Stated task a:
In the entries, from the first line up to and including the line with "Action: coord(713,190)", substitute "Fold" for every "Collapse" and reproduce those lines with nothing else altered.

Extracted text:
┏━━

# Going Dark vs 180



## Left With 4.5 (Aug 4, 2012)

If this was posted somewhere before, please forgive me. What is the difference between going dark and doing the 180? Are they pretty much the same?


----------



## Orpheus (Jul 6, 2012)

"going dark" is just code for NC or 180. The 180 is a somewhat codified list. But it's all more or less the same: stop giving to a broken relationship; set up boundaries; be less available and a mystery.


----------



## Orpheus (Jul 6, 2012)

^ and never admit to felonies.


----------



## 06Daddio08 (Jul 26, 2012)

IMO. NC can be done when you don't have kids. 180 and a modified NC if you have kids
_Posted via Mobile Device_


----------



## EleGirl (Dec 3, 2011)

Going dark and the 180 are very different.

┗━━

Dataset extract:
┏━━

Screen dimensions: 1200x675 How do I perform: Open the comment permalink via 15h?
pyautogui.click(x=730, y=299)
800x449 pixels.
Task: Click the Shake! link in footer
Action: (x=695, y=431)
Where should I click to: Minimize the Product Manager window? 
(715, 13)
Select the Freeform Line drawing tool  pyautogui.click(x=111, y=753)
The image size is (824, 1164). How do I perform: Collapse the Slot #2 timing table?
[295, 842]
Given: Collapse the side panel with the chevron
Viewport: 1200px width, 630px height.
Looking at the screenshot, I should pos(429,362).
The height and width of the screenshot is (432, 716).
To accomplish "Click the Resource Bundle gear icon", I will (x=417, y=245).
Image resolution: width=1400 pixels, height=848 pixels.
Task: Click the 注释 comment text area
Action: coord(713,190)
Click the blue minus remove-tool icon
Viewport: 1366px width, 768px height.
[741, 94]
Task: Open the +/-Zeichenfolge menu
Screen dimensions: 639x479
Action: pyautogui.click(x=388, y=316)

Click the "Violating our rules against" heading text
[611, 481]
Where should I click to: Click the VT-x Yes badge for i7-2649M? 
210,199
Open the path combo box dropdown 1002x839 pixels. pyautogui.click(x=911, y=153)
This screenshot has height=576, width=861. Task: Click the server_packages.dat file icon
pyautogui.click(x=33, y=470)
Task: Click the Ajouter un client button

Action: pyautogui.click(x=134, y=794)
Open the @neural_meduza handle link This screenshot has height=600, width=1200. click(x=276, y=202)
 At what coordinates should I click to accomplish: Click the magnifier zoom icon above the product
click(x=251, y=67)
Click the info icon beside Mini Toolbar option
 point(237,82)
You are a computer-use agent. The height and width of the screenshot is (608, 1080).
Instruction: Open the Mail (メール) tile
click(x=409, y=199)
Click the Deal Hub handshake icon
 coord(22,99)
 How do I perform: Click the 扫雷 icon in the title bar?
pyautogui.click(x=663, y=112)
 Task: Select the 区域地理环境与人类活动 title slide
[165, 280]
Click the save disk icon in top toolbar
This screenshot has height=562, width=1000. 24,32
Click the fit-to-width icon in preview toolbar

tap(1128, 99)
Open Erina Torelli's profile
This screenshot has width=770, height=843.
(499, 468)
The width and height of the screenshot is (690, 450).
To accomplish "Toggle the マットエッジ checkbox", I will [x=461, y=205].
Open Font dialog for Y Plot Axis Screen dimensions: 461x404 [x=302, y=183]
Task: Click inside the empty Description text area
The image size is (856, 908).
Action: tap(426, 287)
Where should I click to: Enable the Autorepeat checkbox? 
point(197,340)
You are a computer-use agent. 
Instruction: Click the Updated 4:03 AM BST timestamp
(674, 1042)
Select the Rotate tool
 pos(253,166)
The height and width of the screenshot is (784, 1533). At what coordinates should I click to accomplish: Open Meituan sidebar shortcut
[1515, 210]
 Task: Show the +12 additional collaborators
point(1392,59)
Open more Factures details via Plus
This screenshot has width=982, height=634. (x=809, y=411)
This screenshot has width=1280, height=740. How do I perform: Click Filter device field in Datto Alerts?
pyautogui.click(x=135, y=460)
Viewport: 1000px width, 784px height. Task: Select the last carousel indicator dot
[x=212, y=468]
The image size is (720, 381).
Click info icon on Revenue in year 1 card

┗━━

Stated task b:
Answer these questions from the forum thread on going dark versus the 180:
(i) According to Orpheus, what is "going dark" code for?
(ii) According to 06Daddio08, in what situation can NC be done?
(iii) How does EleGirl describe going dark and the 180?

Answer a:
Screen dimensions: 1200x675 How do I perform: Open the comment permalink via 15h?
pyautogui.click(x=730, y=299)
800x449 pixels.
Task: Click the Shake! link in footer
Action: (x=695, y=431)
Where should I click to: Minimize the Product Manager window? 
(715, 13)
Select the Freeform Line drawing tool  pyautogui.click(x=111, y=753)
The image size is (824, 1164). How do I perform: Fold the Slot #2 timing table?
[295, 842]
Given: Fold the side panel with the chevron
Viewport: 1200px width, 630px height.
Looking at the screenshot, I should pos(429,362).
The height and width of the screenshot is (432, 716).
To accomplish "Click the Resource Bundle gear icon", I will (x=417, y=245).
Image resolution: width=1400 pixels, height=848 pixels.
Task: Click the 注释 comment text area
Action: coord(713,190)

Answer b:
(i) NC or 180.
(ii) When you don't have kids.
(iii) As very different.